Rafael Morganti      

O objetivo deste pequeno texto, que irei chamar de convite, tem como proposta principal convidar para uma problematização sobre a psicose ordinária nos Centros de Atenção Psicossocial – CAPS. Alguns apontamentos que farei mais adiante não são produtos somente das minhas reflexões. Algumas ideias foram construídas nos encontros do Núcleo de Saúde mental e psicose.

Inicialmente é necessário analisar a que pé anda a conversa sobre psicose ordinária nos CAPS. No momento, me sinto seguro em afirmar que essa conversa não está nos CAPS. Pelo menos nos dois CAPS onde trabalho e nos espaços institucionais da Rede de Atenção Psicossocial (RAPS) que participo, isso inclui supervisão de território e alguns grupos de trabalho.

Atrelado a essa constatação, não devo me furtar de alguns apontamentos que não construí sozinho. O primeiro é uma análise bem rápida sobre a inserção dos psicanalistas na RAPS no atual momento. Podemos dividir essa análise em três momentos, no primeiro momento da reforma psiquiátrica não houve uma adesão dos psicanalistas, no segundo momento houve uma inserção importante dos psicanalistas na reforma psiquiátrica, me autorizando a afirmar que houve uma contribuição fundamental para os desdobramentos da reforma e atualmente há um esvaziamento significativo na RAPS. É importante frisar que não acredito que a psicanálise deva ser hegemônica na RAPS, mas pensar o debate da psicose ordinária na RAPS com a diminuição dos psicanalistas é algo que convida para entendermos a ausência da conversa sobre psicose ordinária na RAPS.

Com o intuito de trazer para este texto o que consigo observar no trabalho e que tem relação com o que estou me propondo a ofertar, trago algumas observações.

Não é raro em supervisão discutirmos casos que possuem uma maneira de funcionar e de estar na vida totalmente “esquisita”, mas sem a presença de sintomas clássicos da psicose. Vale ressaltar o quanto é recente a aproximação da saúde mental nas pessoas em situação de rua. Os setores que tradicionalmente estiveram e estão presentes são: Segurança pública, assistência social e as religiões.

Paralelo a isso, é comum esses usuários chegarem no serviço já na idade adulta. Me parece interessante trazer para esta conversa que é comum que o próprio paciente e próximos (familiares, amigos) coloque o que estou chamando de “esquisito” no balaio da droga, produzindo consequências de difícil manejo. Mas também, me parece importante olharmos sobre a maneira que essas pessoas elaboram suas questões e vivem as suas vidas – levando em consideração os anos sem acessar um serviço de saúde mental.

Como o debate da psicose ordinária não é um debate coletivo do serviço, com alguma frequência, esses usuários envolvidos em episódios de violência são rotulados com diversos tipos de julgamentos morais, como por exemplo: mal-caráter, maldoso, 171, má índole, vagabundo, fez por querer, cara de pau etc. É primordial afirmar que não são todos os usuários que me remetem a pensar sobre psicose ordinária que se envolvem em episódios de violência.

Entretanto, não há tratamento para julgamento moral. Todavia, o usuário retorna para o CAPS. O que fazer? Como fazer? Como garantir tratamento para este paciente que passa ao ato com certa frequência dentro e fora do serviço e que é julgado moralmente por alguns técnicos? Um jogo de xadrez se estabelece a partir daí.

 Não irei responder essas questões que trago. Opto por deixar como parte do convite que estou fazendo neste pequeno texto e concluo com um pequeno relato de caso.

Relato de caso: Tubarão e a fome

Tubarão chega no serviço no final de uma manhã de supervisão.

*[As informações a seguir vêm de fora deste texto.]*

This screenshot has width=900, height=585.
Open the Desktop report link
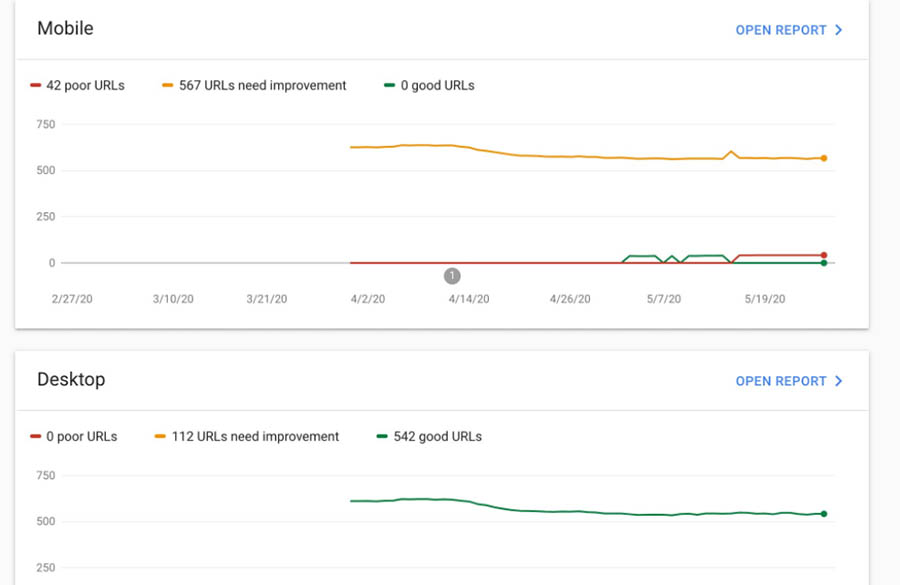pos(780,381)
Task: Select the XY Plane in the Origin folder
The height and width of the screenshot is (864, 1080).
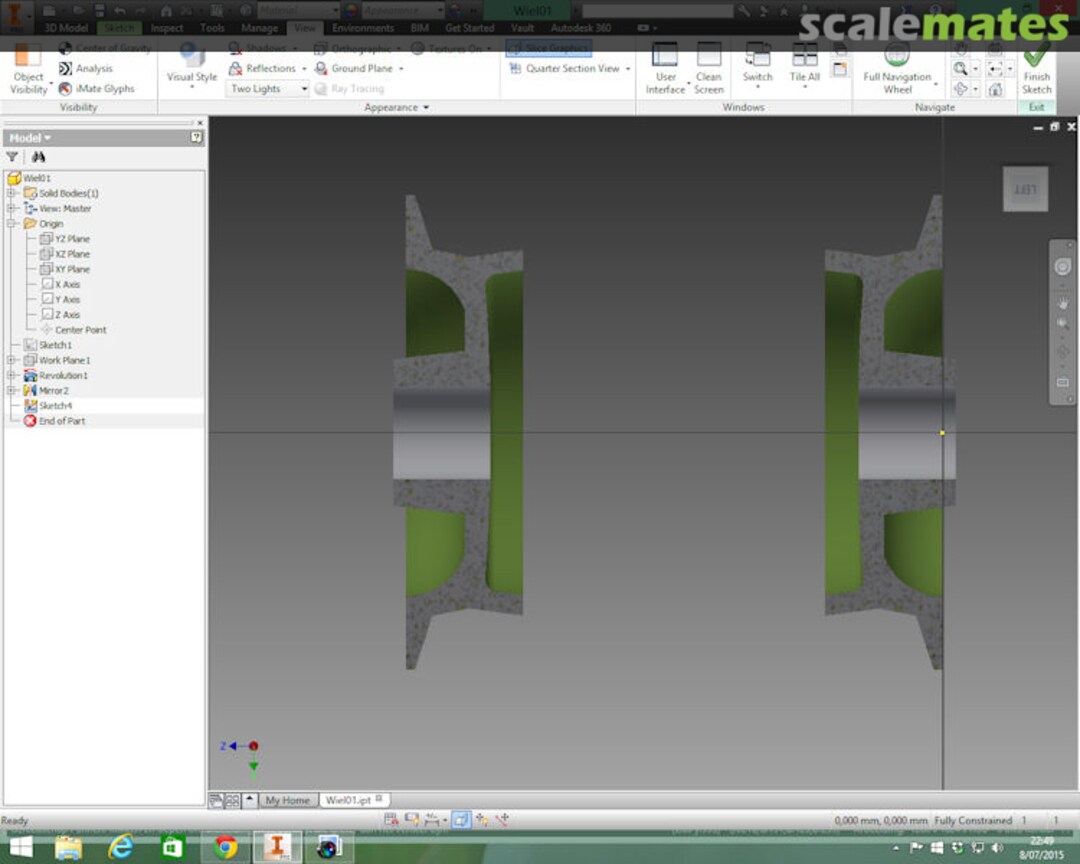Action: (72, 269)
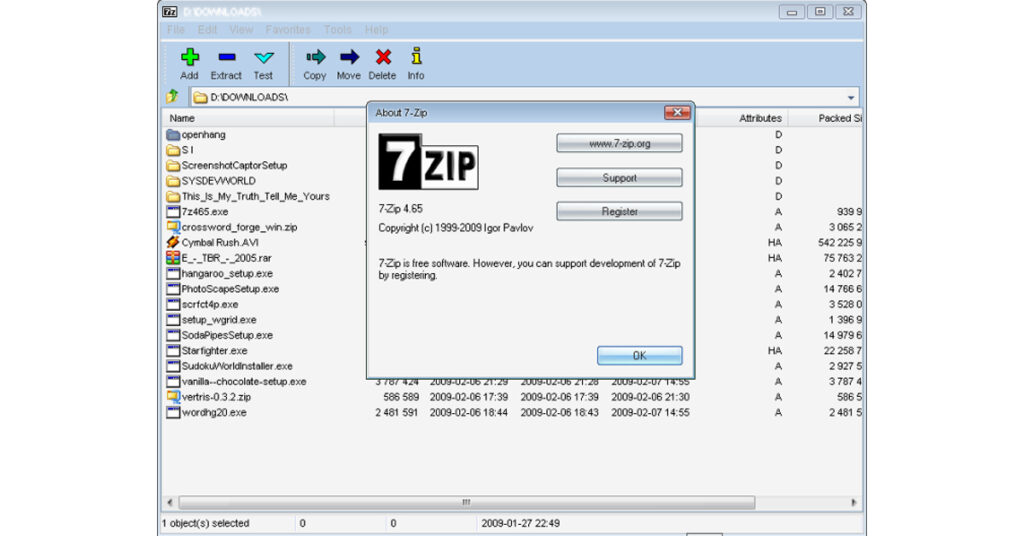Expand the D:\DOWNLOADS\ path dropdown arrow
This screenshot has width=1024, height=536.
click(850, 97)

Muito agressivo e hostil, dirigi insultos à instituição e ao porteiro do CAPS. Dizia: “Estou com fome por causa do CAPS, estou na rua cheirando e sem comer há quatro dias por causa do CAPS e esse porteiro que não deixou eu entrar”, entre outros muitos insultos, inclusive de cunho racista. Pontuo para Tubarão que não era culpa do CAPS, muito menos do porteiro, digo que estava sem comer há quatro dias porque está mal. Não conseguindo parar sequer para comer. Concluo dizendo que teve acesso à comida nesses quatro dias, mas por estar mal, não conseguiu sequer parar para comer. Tubarão cessa os insultos e consegue dizer sobre sua atual situação.

* Esse escrito teve como pano de fundo a roda de conversa promovida pelo Núcleo de Psicose e Saúde Mental no dia 18 de março de 2017 na EBP-Rio sob a coordenação de Paula Borsoi e de Vicente Gaglianone.